The discussion around a Swiss Government Cloud (SGC) has gained significant momentum in recent months. Digital sovereignty has become a political and technological necessity with immediate relevance. Government, politics, and industry are increasingly asking how a national cloud infrastructure could look. This debate is not just about technology, but also about governance, funding, and the ability to innovate.

Today’s starting point is relatively homogeneous. A significant portion of Switzerland’s public sector IT infrastructure still relies on VMware. This setup is stable but not designed for the future. When we talk about the Swiss Government Cloud, the real question is how this landscape evolves from pragmatic use of the public cloud to the creation of a fully sovereign cloud, operated under Swiss control.

For clarity: I use the word “component” (Stufe), in line with the Federal Council’s report, to describe the different maturity levels and deployment models.

A Note on the Federal Council’s Definition of Digital Sovereignty

According to the official report, digital sovereignty includes:

  • Data and information sovereignty: Full control over how data is collected, stored, processed, and shared.

  • Operational autonomy: The ability of the Federal Office of Information Technology (FOITT) to run systems with its own staff for extended periods, without external partners.

  • Jurisdiction and governance: Ensuring that Swiss law, not foreign regulation, defines control and access.

This definition is crucial when assessing whether a cloud model is “sovereign enough.”

Component 1 – Public Clouds Standard

The first component describes the use of the public cloud in its standard form.
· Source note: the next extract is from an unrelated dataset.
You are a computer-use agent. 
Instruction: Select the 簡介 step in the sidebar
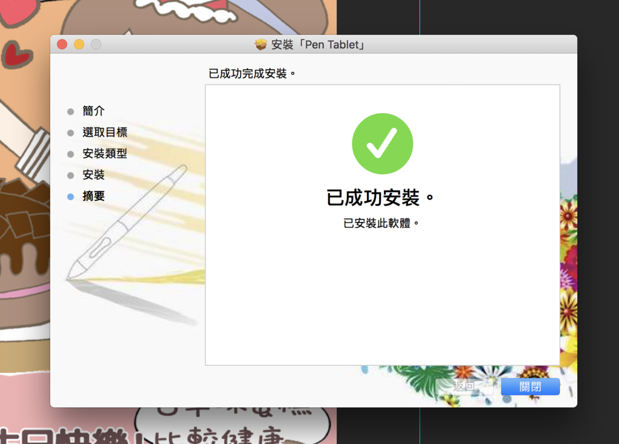tap(92, 111)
Data can be stored anywhere in the world, but not necessarily in Switzerland. Hyperscalers such as AWS, Microsoft Azure, or Oracle Cloud Infrastructure (OCI) offer virtually unlimited scalability, the highest pace of innovation, and a vast portfolio of services.
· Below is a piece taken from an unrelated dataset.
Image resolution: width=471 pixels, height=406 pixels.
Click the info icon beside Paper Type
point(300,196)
Amazon Web Services (AWS) is the broadest platform by far, providing access to an almost endless variety of services and already powering workloads from MeteoSwiss.

Microsoft Azure integrates deeply with Microsoft environments, making it especially attractive for administrations that are already heavily invested in Microsoft 365 and MS Teams. This ecosystem makes Azure a natural extension for many public sector IT landscapes.

Oracle Cloud Infrastructure (OCI), on the other hand, emphasizes efficiency and infrastructure, particularly for databases, and is often more transparent and predictable in terms of cost.

However, component 1 must be seen as an exception. For sovereign and compliant workloads, there is little reason to rely on a global public cloud without local residency or control. This component should not play a meaningful role, except in cases of experimental or non-critical workloads.

And if there really is a need for workloads to run outside of Switzerland, I would recommend using alternatives like the Oracle EU Sovereign Cloud instead of a regular public region, as it offers stricter compliance, governance, and isolation for European customers.

Component 2a – Public Clouds+

Here, hyperscalers offer public clouds with Swiss data residency, combined with additional technical restrictions to improve sovereignty and governance.

AWS, Azure, and Oracle already operate cloud regions in Switzerland today. They promise that data will not leave the country, often combined with features such as tenant isolation or extra encryption layers.

The advantage is clear. Administrations can leverage hyperscaler innovation while meeting legal requirements for data residency.

Component 2b – Public Cloud Stretched Into FOITT Data Centers

This component goes a step further. Here, the public cloud is stretched directly into the local data centers. In practice, this means solutions like AWS Outposts, Azure Local (formerly Azure Stack), Oracle Exadata & Compute Cloud@Customer (C3), or Google Distributed Cloud deploy their infrastructure physically inside FOITT facilities.

Diagram showing an Outpost deployed in a customer data center and connected back to its anchor AZ and parent Region

This creates a hybrid cloud. APIs and management remain identical to the public cloud, while data is hosted directly by the Swiss government. For critical systems that need cloud benefits but under strict sovereignty (which differs between solutions), this is an attractive compromise.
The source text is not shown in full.